Local government application fees are typically tied to review costs, but the order calls for a $500 single, up-front application fee including up to “five small wireless facilities”—and $100 per each one after.

A new annual rent ceiling on recurring charges for placing wireless facilities on public property shortchanges jurisdictions, critics said.

The rule requires $270 per small wireless facility per year, including right-of-way access fees and attachment fees. That’s down from the national average of $500 per pole providers pay annually, according to a report from the FCC’s Broadband Deployment Advisory Committee, or BDAC, and the order won’t preempt states with extremely low rent limits like Arizona.

Generally a provider pays for every attachment to a small cell to a pole, even ones already occupied by competitors.

“To be sure, there are some local governments that don’t like this order; they would like to continue extracting as much money as possible in fees from the private sector and forcing companies to navigate a maze of unnecessary hurdles to deploy wireless infrastructure,” said FCC Chairman Ajit Pai, a Republican. “These actions are not only unlawful but shortsighted. They slow the construction of 5G networks and will delay, if not prevent, the benefits of 5G from reaching American consumers.”

Commissioner Michael O’Rielly, a Republican, hinted at additional infrastructure “updates” to the order to be made by the FCC at a later date. Providers should have the ability to challenge fees they believe are not cost-based, he said.

Moving forward, the FCC should develop 5G model codes in lockstep with states and localities, Rosenworcel said.

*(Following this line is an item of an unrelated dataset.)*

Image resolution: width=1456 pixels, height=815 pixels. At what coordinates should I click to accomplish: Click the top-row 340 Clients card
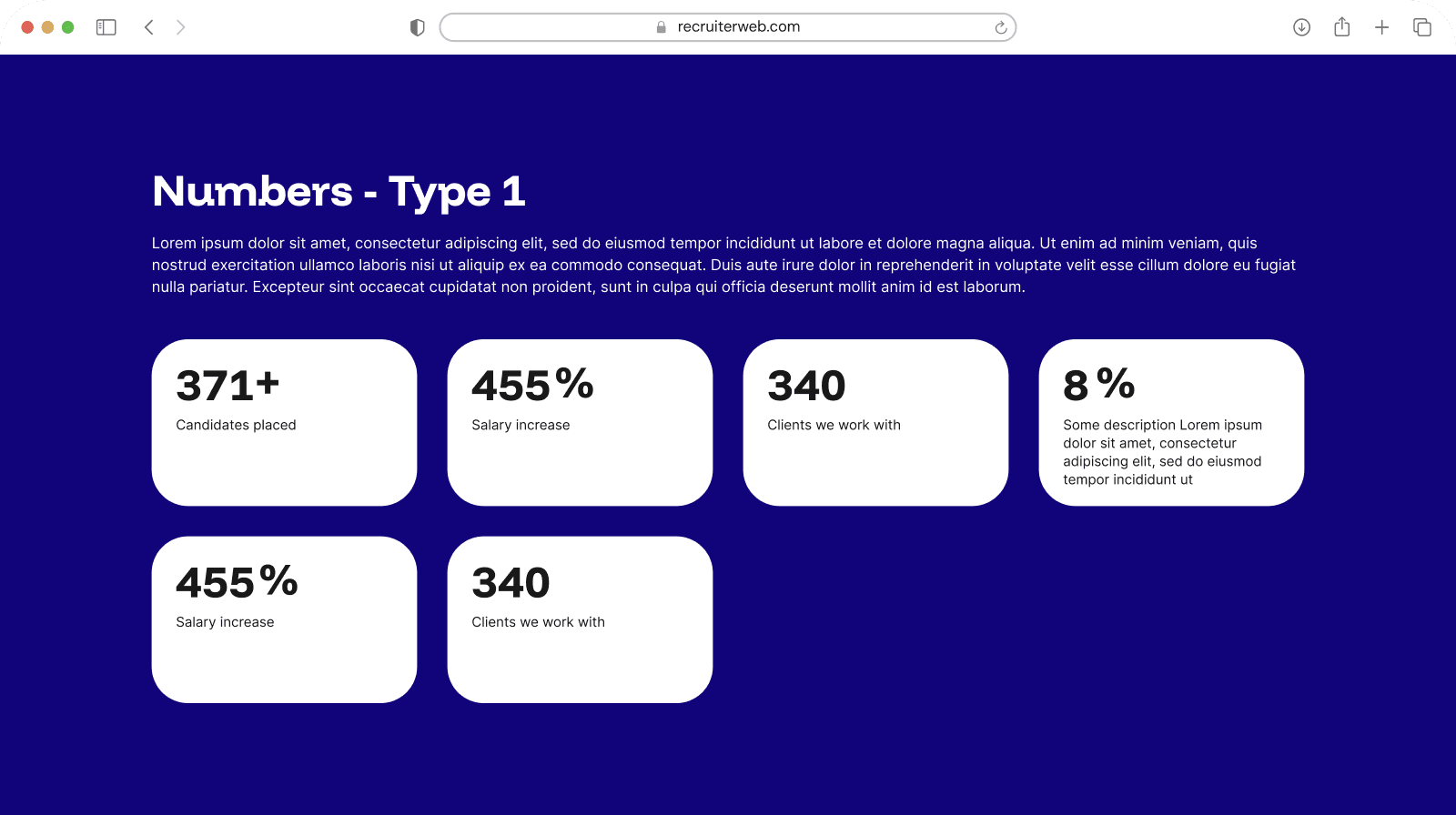875,422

The BDAC plans to finalize a model code in October for states looking to craft their own legislation.

But the last draft included an article intended to discourage municipal broadband networks, meaning the code could be “potentially much more harmful to local governments,” Panettieri said.

“We’re trying to minimize the damage from that state model code that builds on what the FCC and a number of states have already done,” she said.